BEST INSIGHTFUL QUIP:
MELISSA ETHERIDGE won a statuette for her theme song for Al Gore's movie. She came out as a Lesbian years ago and celebrated her low-key self outing with the album titled "Yes I Am" and made one of the best quips. At an after party she said "this is the only time a naked man would be in my bedroom," as the big lezzy admired her bald statuette.
BEST LIFESTYLE AND GRACE:
Hudson is a shining example of what people really want in their public figures and celebrities, even as we watch them self-destruct with the same attitude that makes us slow down around accidents for a peek.
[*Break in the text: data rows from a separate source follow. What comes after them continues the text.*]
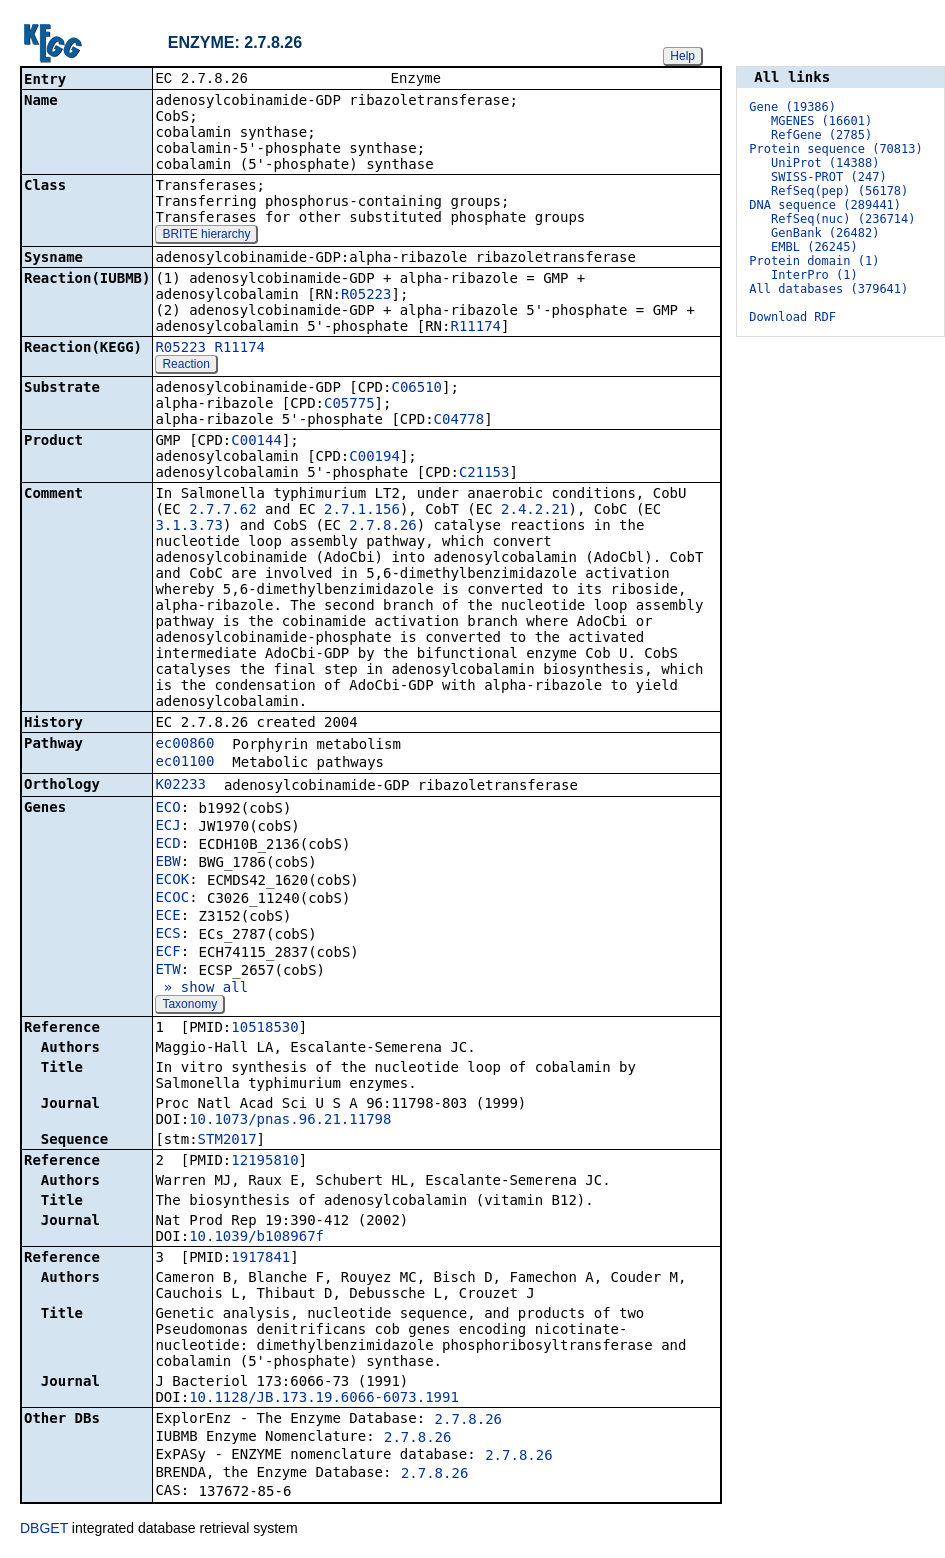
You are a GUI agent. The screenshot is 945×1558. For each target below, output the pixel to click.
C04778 (459, 421)
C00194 (374, 458)
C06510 (416, 389)
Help (682, 56)
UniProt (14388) (825, 163)
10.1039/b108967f (256, 1238)
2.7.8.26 (382, 527)
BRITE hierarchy (206, 236)
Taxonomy (189, 1006)
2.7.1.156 (362, 511)
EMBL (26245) (814, 247)
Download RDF (792, 317)
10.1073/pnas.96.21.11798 (290, 1121)
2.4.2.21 (534, 511)
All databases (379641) (828, 289)
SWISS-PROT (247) (829, 177)
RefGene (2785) (821, 135)
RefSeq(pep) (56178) (839, 191)
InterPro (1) (814, 275)
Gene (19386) (792, 107)
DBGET (44, 1530)
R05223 (366, 296)
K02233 (180, 786)
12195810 (264, 1162)
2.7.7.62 (222, 511)
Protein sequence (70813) (835, 149)
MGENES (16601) (821, 121)
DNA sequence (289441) (825, 205)
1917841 (260, 1259)
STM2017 (227, 1141)
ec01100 (184, 763)
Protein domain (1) (814, 261)
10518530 (264, 1029)
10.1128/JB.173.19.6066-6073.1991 (324, 1399)
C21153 (484, 474)
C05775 (349, 405)
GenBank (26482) (825, 233)
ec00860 (184, 745)
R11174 (475, 328)
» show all (201, 989)
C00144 (256, 442)
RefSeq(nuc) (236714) (843, 219)
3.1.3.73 (188, 527)
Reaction (185, 366)
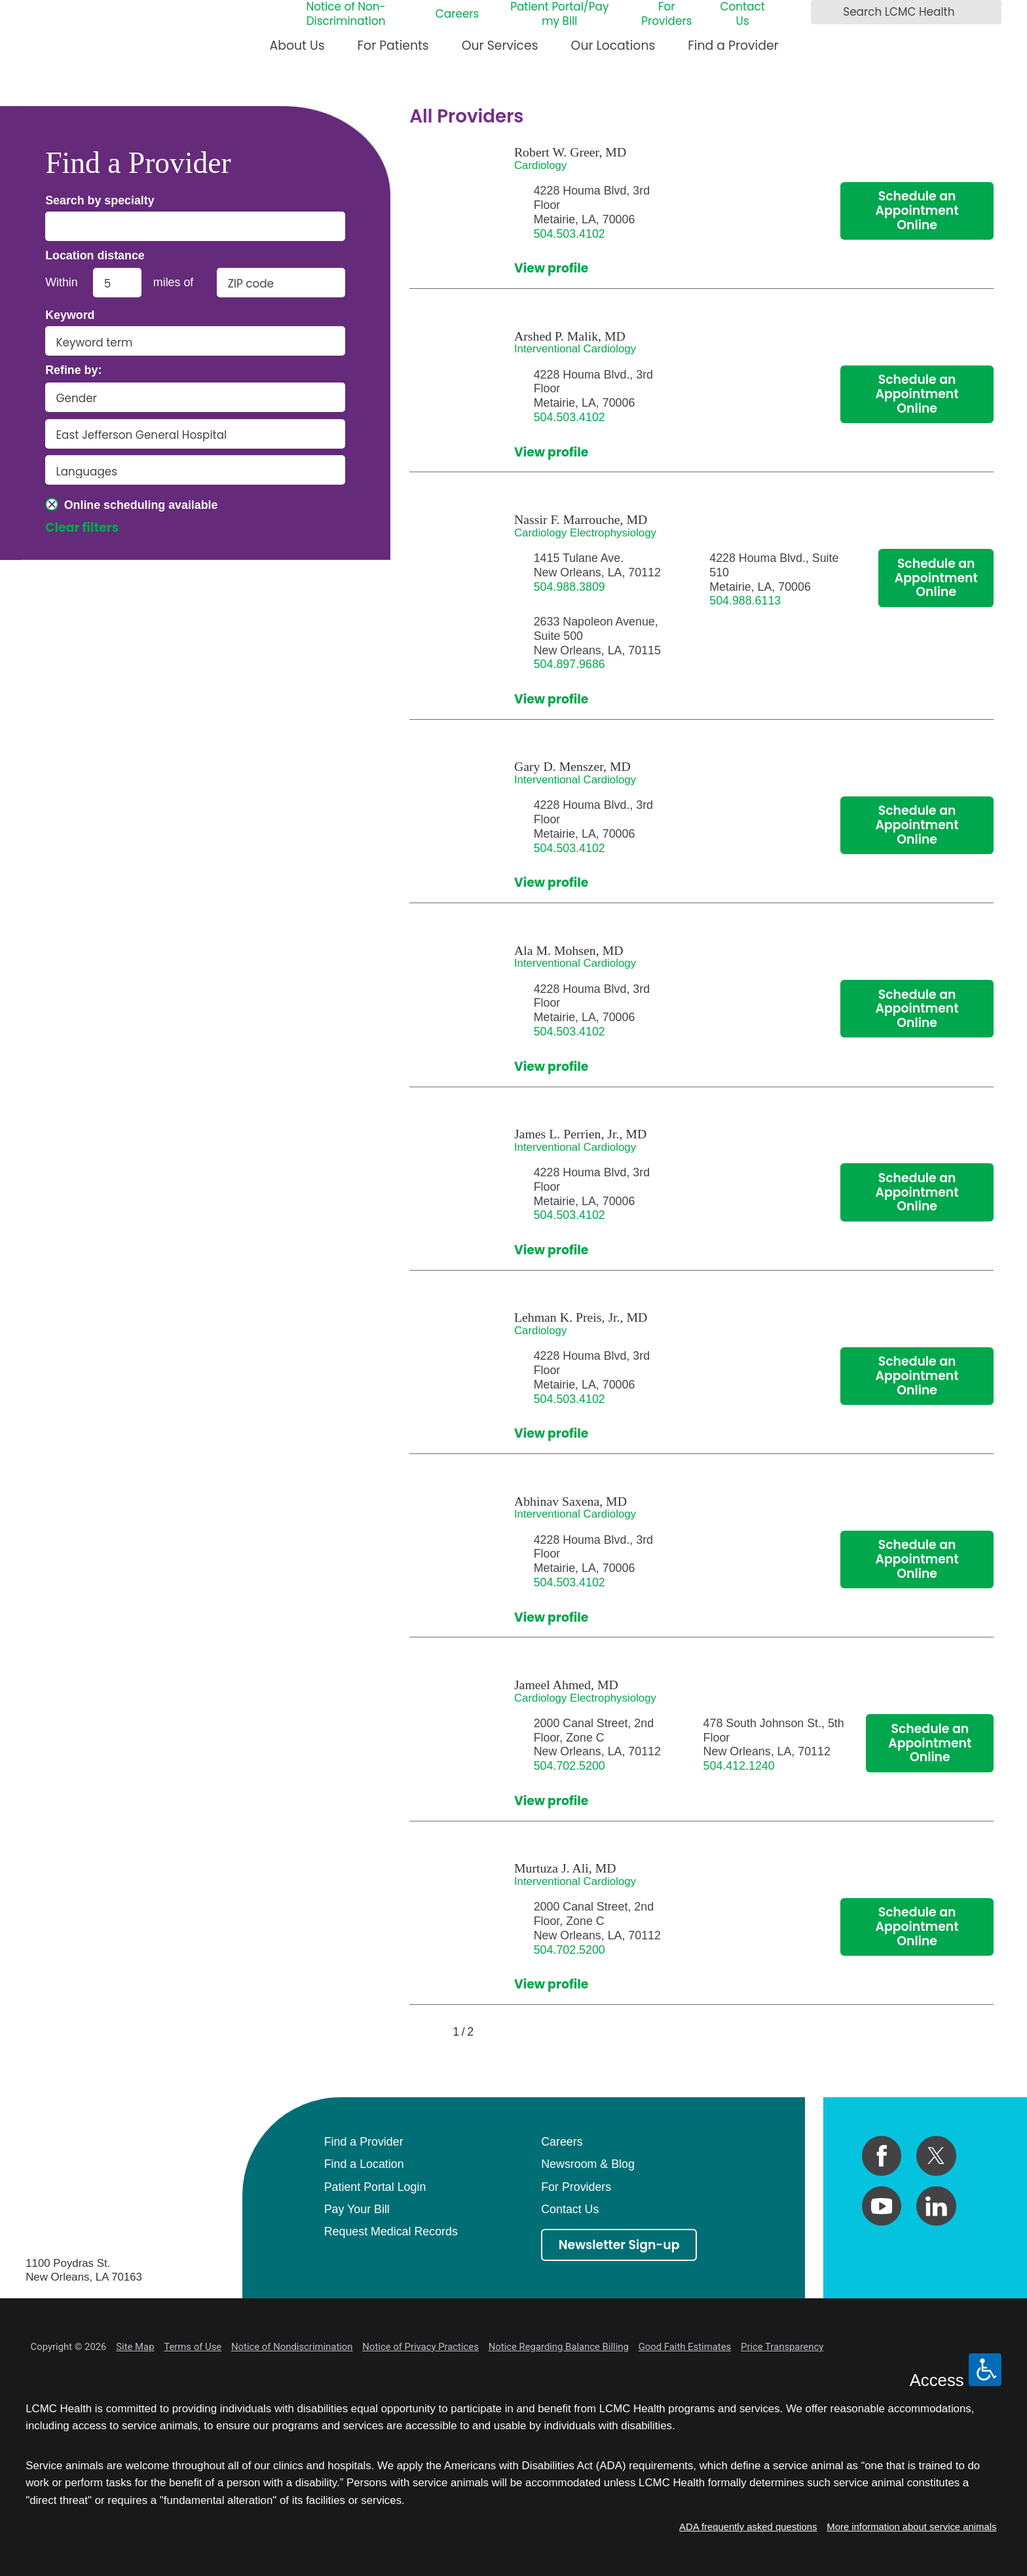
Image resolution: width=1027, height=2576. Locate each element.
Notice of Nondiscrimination (291, 2347)
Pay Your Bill (357, 2209)
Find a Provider (733, 45)
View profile (551, 268)
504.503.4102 (569, 233)
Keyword (69, 316)
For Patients (393, 45)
Those who weren’t Hudson fans already became so when in the same week of bad news of the antics of Lindsay, Anna, Britney and Paris, the non-drinking and non-club hopping Hudson held a Prayer and Praise Party for similar young people in the midst of other Oscar parties which were more like Bacchanals. For her acceptance speech she thanked God, and has been unapologetic about her faith. There is a message there for the Hollywood Heathens, but they ain't trying to hear her, tho.
When contrasted with the self destruction we're witnessing of the Blonde Brigade and others who can hold neither their liquor nor their panties, Hudson is a breath of fresh air from the foul stench that too often issues forth from the world of Hollywood celebrities.